# 2.5 vs. 3.0?



## dustyminpin (Jun 19, 2006)

I've got LS3 heads, Fast LSXR intake, custom Comp cam 228/232, .595 lift, 114+2 LSA, Kooks signature series headers with Kooks catted connecting pipes, and Borla exhaust. The Borla is 2.5" and has a DEEP rumbling sound, like bass in a car, which I like, but I've heard some GTOs at cruise-ins with a stock motor and Spintech exhaust or Loudmouth exhaust (1 or 2, whichever is louder) and you can barely hear my car idle next to these things. I love the DEEP throaty sound of the Borla, but was thinking about moving up to a 3 inch system since the Kooks headers to go a 3" collecting pipe anyways. Any pros or cons going bigger all the way down? I was thinking about Kooks Street Screamer new 3" cat back system. Has anybody heard what this sounds like? I will miss my 5" Borla tips, but if it sounds better and more importantly gives me more HP, then I'll make the switch. All questions, comments, and threats are appreciated.


----------



## 6QTS11OZ (Mar 27, 2005)

Too large of a diameter might hurt your horsepower and torque numbers more than help it. Plus you may lose some torque in the process. Exhaust backpressure is sometimes missunderstood. Sure you'd like to have less of it as possible but you still need to maintain a certain amount exhaust velocity to be efficient. If sound is what you're really looking for I say play around with the mufflers first.


----------



## svede1212 (Nov 1, 2005)

You really don't want ANY back pressure. The issue is velocity. When you go too big the gasses don't move fast enough and the gas cools down, becomes denser and goes even slower down the pipe. That "backs" things up. You want the largest size that doesn't slow down the velocity. Higher displacement and higher RPM warrant bigger pipes.
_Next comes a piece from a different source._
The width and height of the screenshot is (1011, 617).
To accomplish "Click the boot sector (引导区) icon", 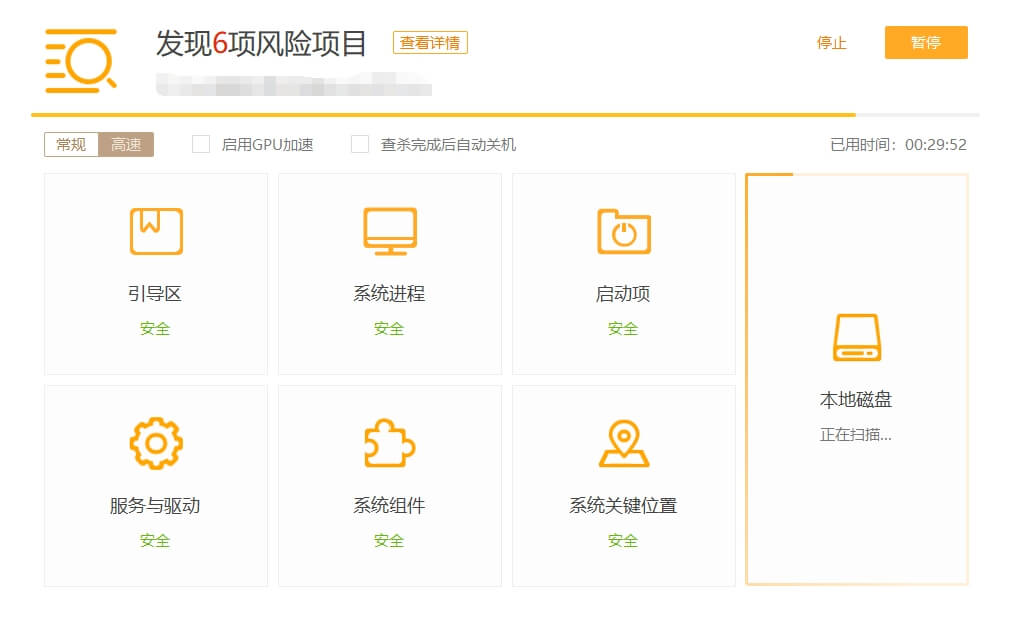I will tap(156, 231).
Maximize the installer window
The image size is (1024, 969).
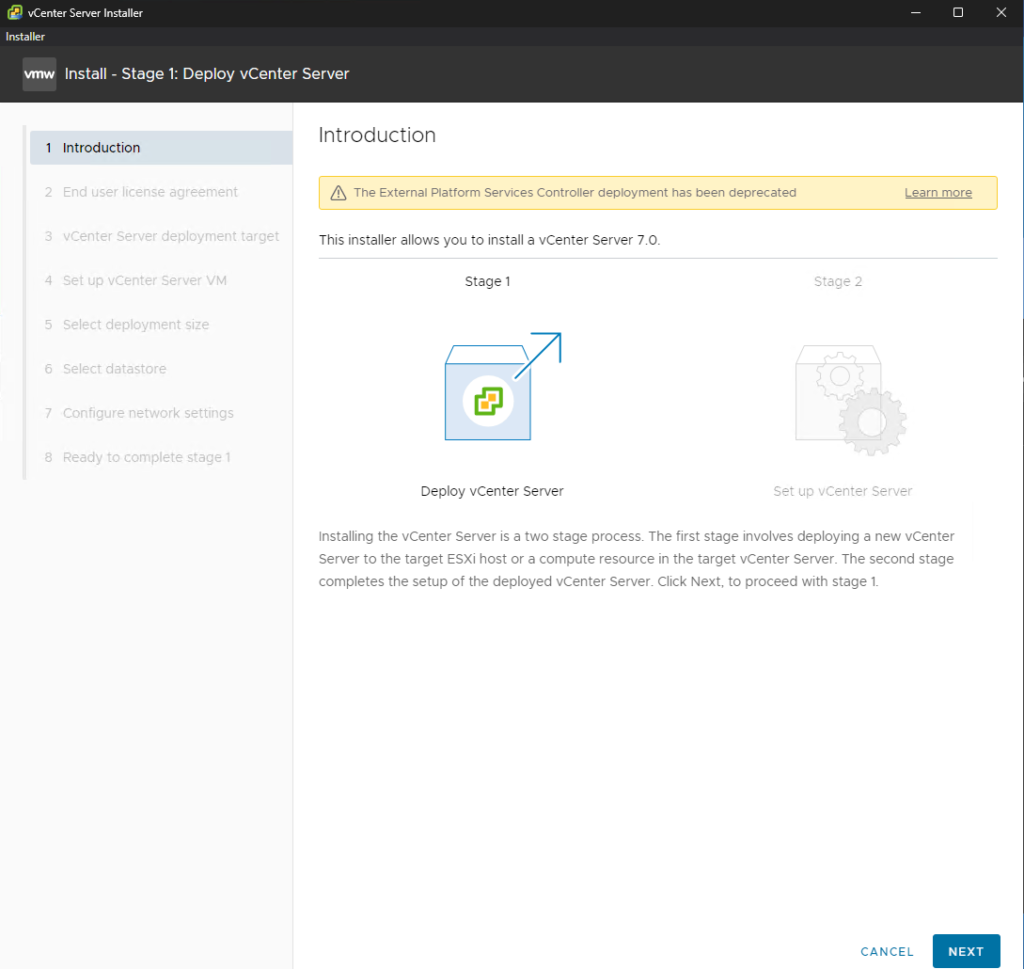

If it's all about sound then none of the above matters.


----------



## 6QTS11OZ (Mar 27, 2005)

Some info from Magnaflow;

http://www.magnaflow.com/07techtips/faq/question10.asp



> MagnaFlow's Frequently Asked Questions
> 
> Question: Why ISN'T a bigger pipe always better?
> 
> ...


Based on your hp/tq output a 3" exhaust should be fine for a dual exhaust.


----------



## jpalamar (Jul 22, 2008)

I think 3" would work best with a big ass n/a build or FI. I think 2.5 is more then enough for 90% of the cars on the road.


----------



## goat400 (Aug 18, 2009)

when i bought my 2.5" spintech website said 3" is for 500+ horse.


----------



## 87GN06GTO07IRL (Aug 10, 2009)

Your fine with a dual 2.5 at your power level. 3 inch will be beneficial if your 600+


----------